* _Task instructions_
Skip the pictures and write out, word for word, the lines below from the one with "Task: Click the Caută search field" through the one with "The height and width of the screenshot is (404, 667).", inclusive.

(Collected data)
_ _ _ _ _ _ _

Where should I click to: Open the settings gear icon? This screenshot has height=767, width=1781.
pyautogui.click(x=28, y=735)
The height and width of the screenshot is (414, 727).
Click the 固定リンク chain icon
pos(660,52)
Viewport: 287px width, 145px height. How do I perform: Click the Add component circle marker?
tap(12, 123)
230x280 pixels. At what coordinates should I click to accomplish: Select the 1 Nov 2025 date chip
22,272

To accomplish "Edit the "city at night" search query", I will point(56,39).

_ _ _ _ _ _ _

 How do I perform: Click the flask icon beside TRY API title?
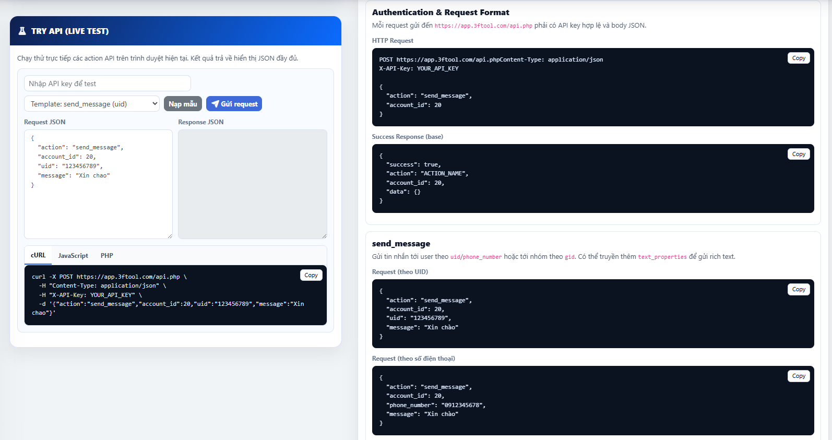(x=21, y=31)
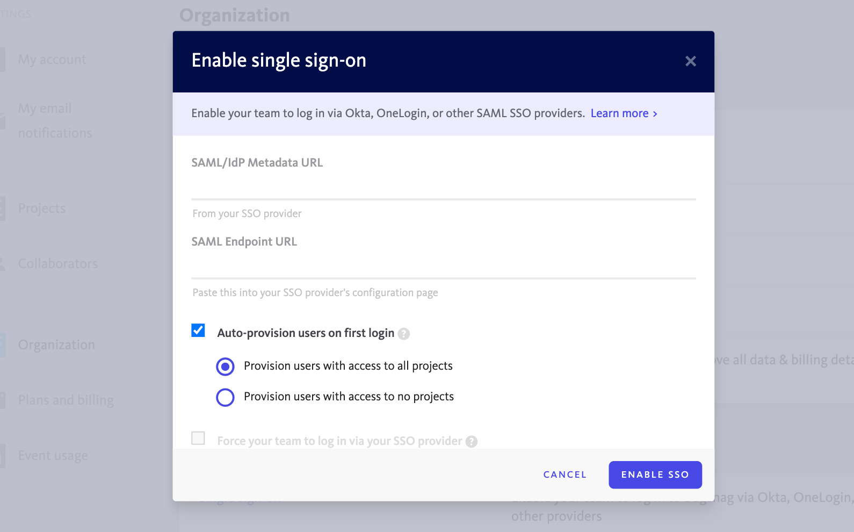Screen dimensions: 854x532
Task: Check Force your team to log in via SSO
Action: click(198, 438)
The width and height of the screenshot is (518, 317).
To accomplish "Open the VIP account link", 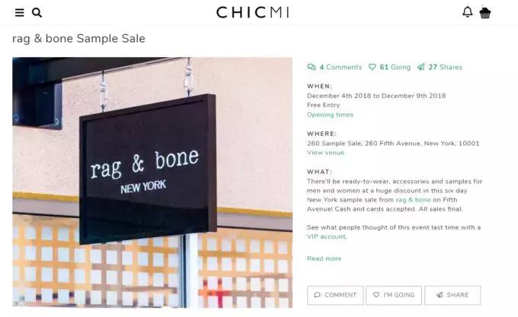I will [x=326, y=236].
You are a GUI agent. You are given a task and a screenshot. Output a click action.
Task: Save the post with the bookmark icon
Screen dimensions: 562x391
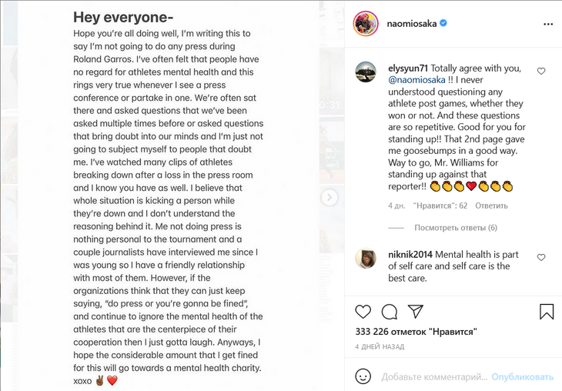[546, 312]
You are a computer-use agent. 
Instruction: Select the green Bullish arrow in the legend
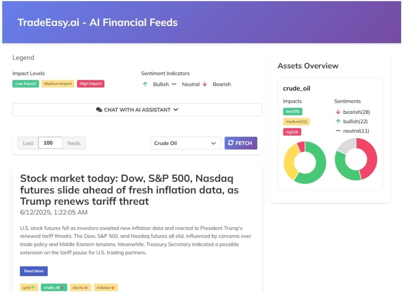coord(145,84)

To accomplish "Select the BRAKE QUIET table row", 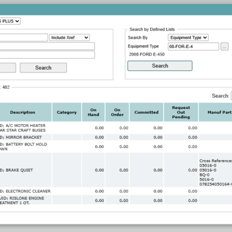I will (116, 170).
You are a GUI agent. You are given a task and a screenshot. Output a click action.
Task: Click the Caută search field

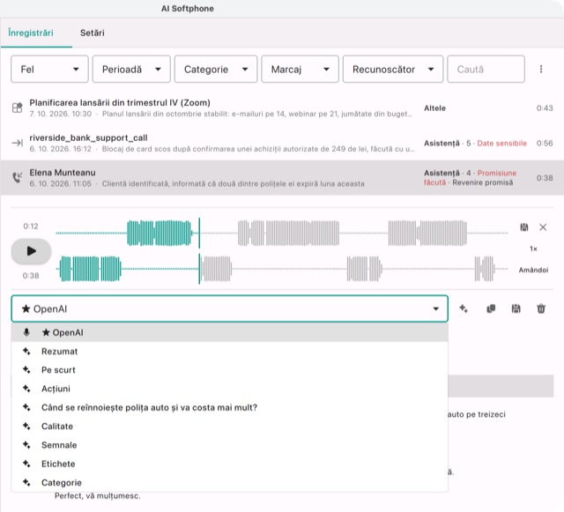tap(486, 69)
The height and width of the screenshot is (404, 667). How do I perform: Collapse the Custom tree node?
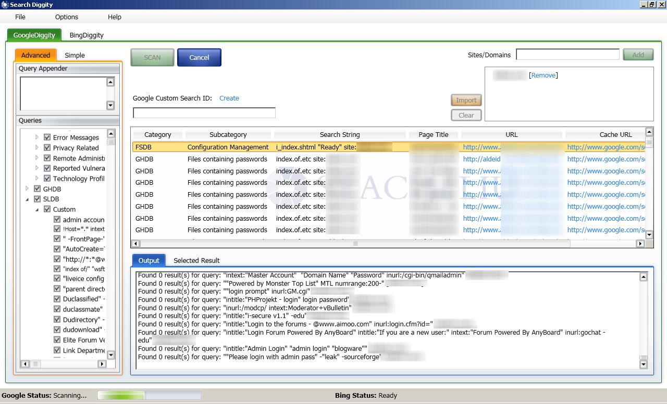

_ _ _ _ _ _ _

* _Response box_
Task: Click the Caută search field

tap(486, 69)
The height and width of the screenshot is (404, 667). How do I perform: Collapse the Custom tree node?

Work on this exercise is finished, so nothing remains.